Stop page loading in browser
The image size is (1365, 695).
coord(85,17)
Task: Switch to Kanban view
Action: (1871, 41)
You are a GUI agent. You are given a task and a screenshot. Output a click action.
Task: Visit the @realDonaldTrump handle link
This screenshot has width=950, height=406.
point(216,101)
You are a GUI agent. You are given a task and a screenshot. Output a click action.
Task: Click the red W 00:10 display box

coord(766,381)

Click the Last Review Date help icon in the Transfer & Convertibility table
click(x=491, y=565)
· · · · · · ·
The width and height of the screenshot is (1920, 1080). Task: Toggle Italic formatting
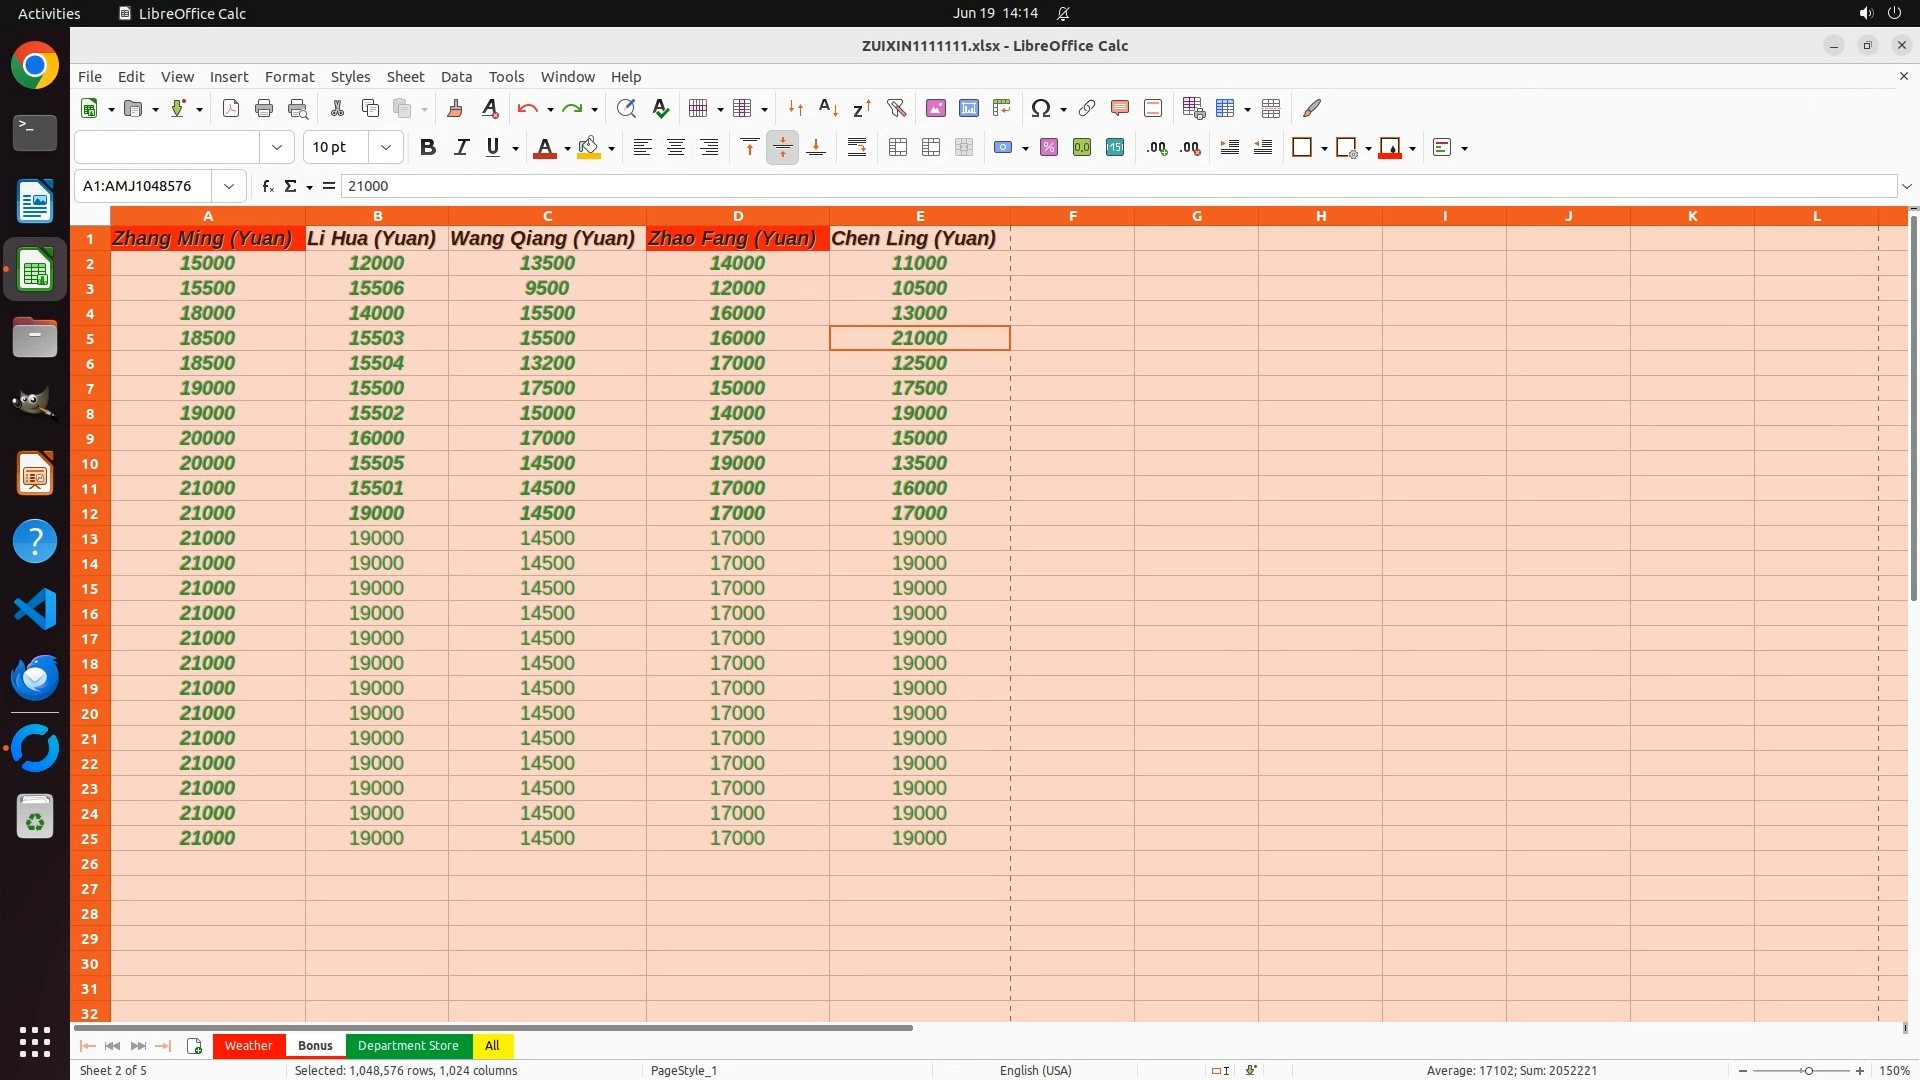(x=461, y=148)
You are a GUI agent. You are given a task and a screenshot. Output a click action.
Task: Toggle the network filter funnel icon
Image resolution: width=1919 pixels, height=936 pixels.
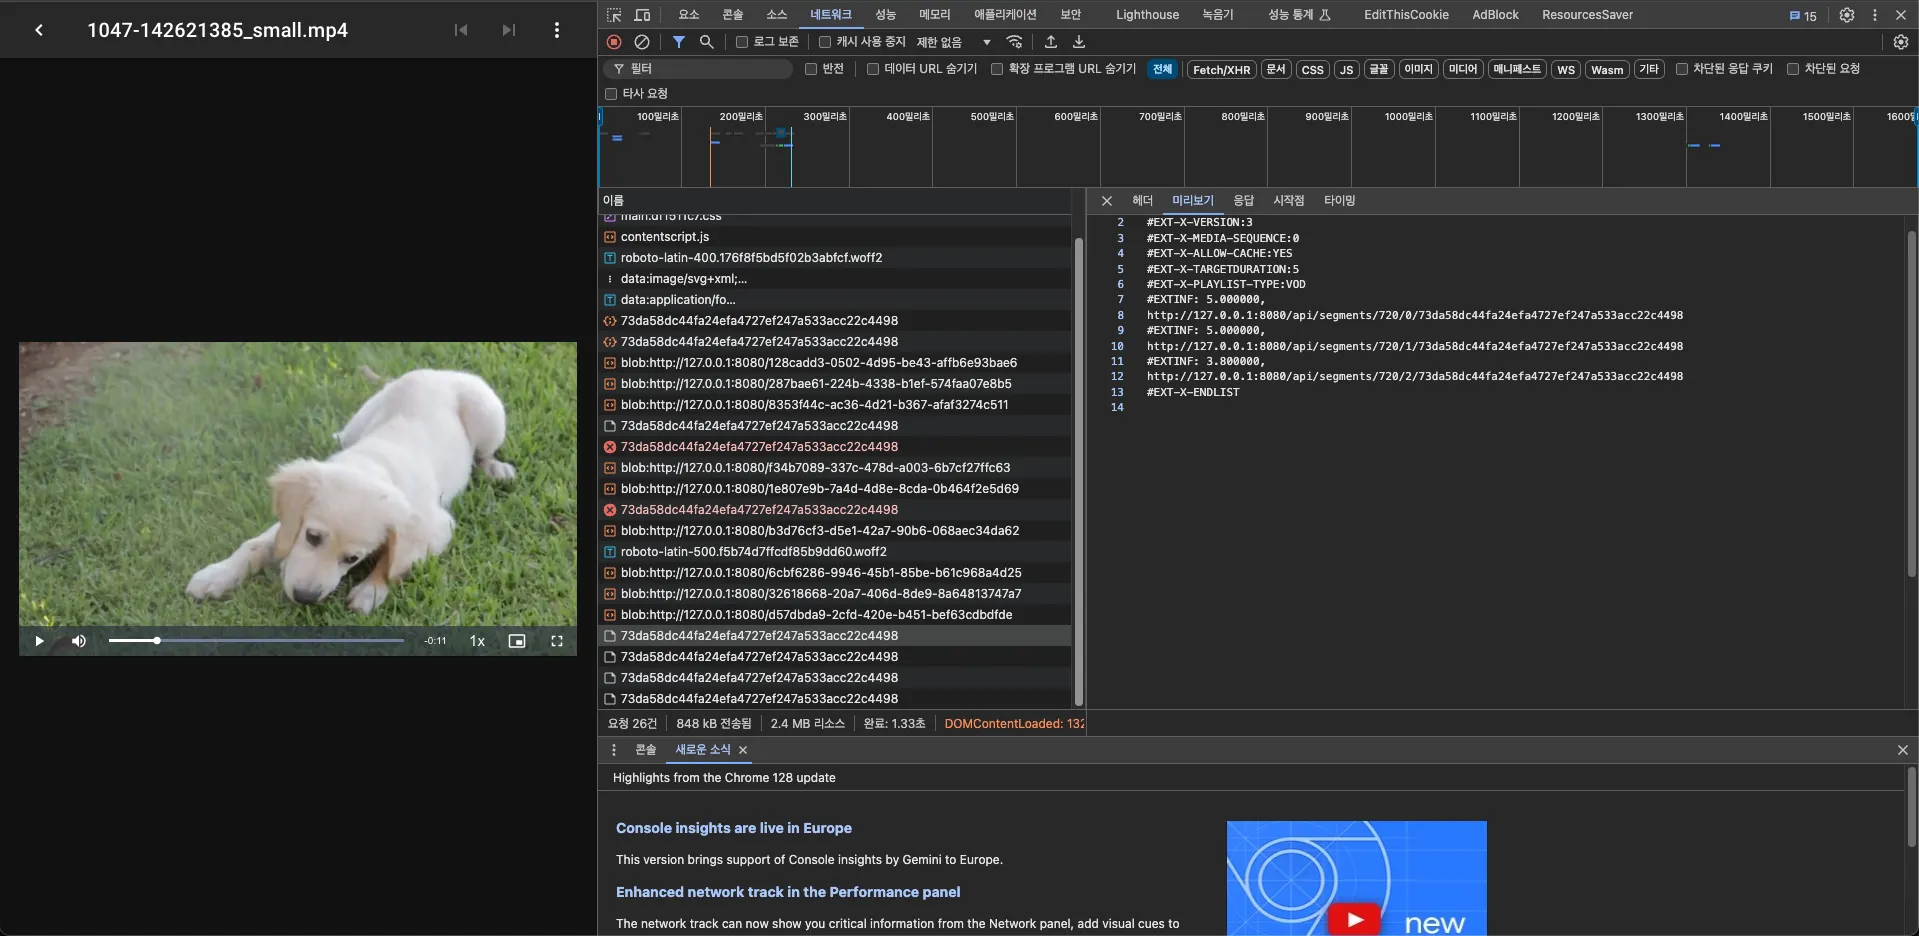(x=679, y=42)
· · · · · · ·
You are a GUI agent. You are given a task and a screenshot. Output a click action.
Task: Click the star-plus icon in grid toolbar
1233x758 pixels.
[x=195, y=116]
· · · · · · ·
STATED PROBLEM: Pull out each line of the records above that contains the string "icon". Only matches with the same capitalization count.

TASK RESULT:
Click the Last Review Date help icon in the Transfer & Convertibility table
Task: Toggle the network filter funnel icon
Task: Click the star-plus icon in grid toolbar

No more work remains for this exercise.